Saturday 4 October 2014

October

Well we’ve entered October, my uncontested favourite month of the year. I love it for so many reasons. The way the leaves swap their skin for rich reds and golds, before falling to crunch underneath my running shoes; the fact that I no longer have to banish my heater of a husband to the other side of the bed, but rather welcome his warmth and let him snuggle in; the fact that curling up in sweatpants with a hot tea and a lineup of horror movies is an acceptable way to spend an evening. But mostly, I love October because to me, this month means possibility. It means a new scent in the air; as I inhale it reaches forward and with a chilled finger touches my heart, igniting a renewed sense of purpose and confidence. October scraps last year’s problems and allows me to believe in the prospect of a fresh start. October is my New Year.

And to me, October also means home. With Thanksgiving comes shared meals and memories with loved ones, and a satisfying fullness that can only be achieved with copious amounts of turkey and laughter.

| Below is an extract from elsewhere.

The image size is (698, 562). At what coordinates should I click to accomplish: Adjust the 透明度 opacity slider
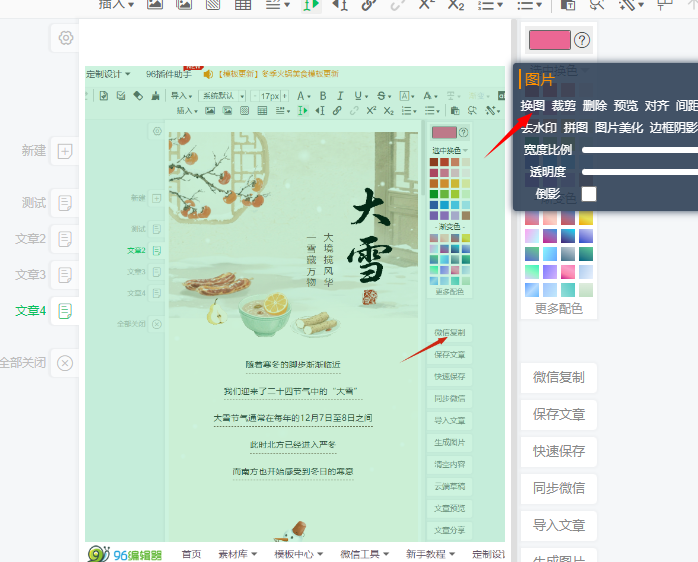tap(640, 172)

With Halloween there is candy, and Fear Fest, and baking cookies to look like fingers, and hand-making my girls’ Halloween costumes (a frightening prospect that makes it all the more enticing). There is meticulous pumpkin carving, and toasted pumpkin seeds, and then eventual pumpkin smashing when their grinning faces have crumpled inwards. No matter how old I seem to get, there is always something infinitely youthful and unspoiled about the joys of October; needless to say, I spend 11 long months waiting for it to come around.

Last week, my grandfather passed away, and it was the hardest death I’ve ever encountered. He was my last Hutt grandparent, one of my favourite people in the world, and his presence one of the only things in my entire life that has remained constant since childhood. Regardless of whatever happened within my family, my grandpa was always there with a smile, and kiss on the cheek, and a pocket full of Werthers that he’d nudge me towards. When you reach adulthood, you often find yourself disillusioned with the beliefs and people you’d held dear as a child, but I never hit a point like that with my grandfather; he was and continues to be one of the sweetest and dearest men I’ve ever met. But with his passing, a part of my childhood passed too. My world is changing. I am now more aware than ever that I have moved on to a stage of having babies of my own, who may one day make me a grandmother, and I am responsible for forwarding the love and traditions to them that were handed down to me.

And so I will bake apple pie for my family. And we will watch “It’s The Great Pumpkin, Charlie Brown”. And I will read my girls all different sorts of books before bed, because “for children 3 and up” is bullshit. And we will colour and get felt pen on everything, instead of watch television. And I will dig my fingers into pumpkin guts and let my girls play with the sticky orange strands and accept the way it ends up all over the house. When it rains, we will go outside and jump in puddles and pick up worms, because it is liberating to brave the downpour. And when evening slinks around with that dark crisp coldness, we will all sit in warmth around the dinner table, and put cell phones away, and simply enjoy being together.

My grandfather may be gone, but my children are not. And neither is October. As familiar and fixed as death may be, my favourite month will always return too, and with it a new season of growth and change for my family and myself. The falling leaves will make way for fresh green ones, the sudden storms will water the hidden flowers, and my daughters will grow as I do and make childhood memories of their own.  The world continues to turn, life goes on, and we must take a deep breath of that sharp autumn air and go on with it.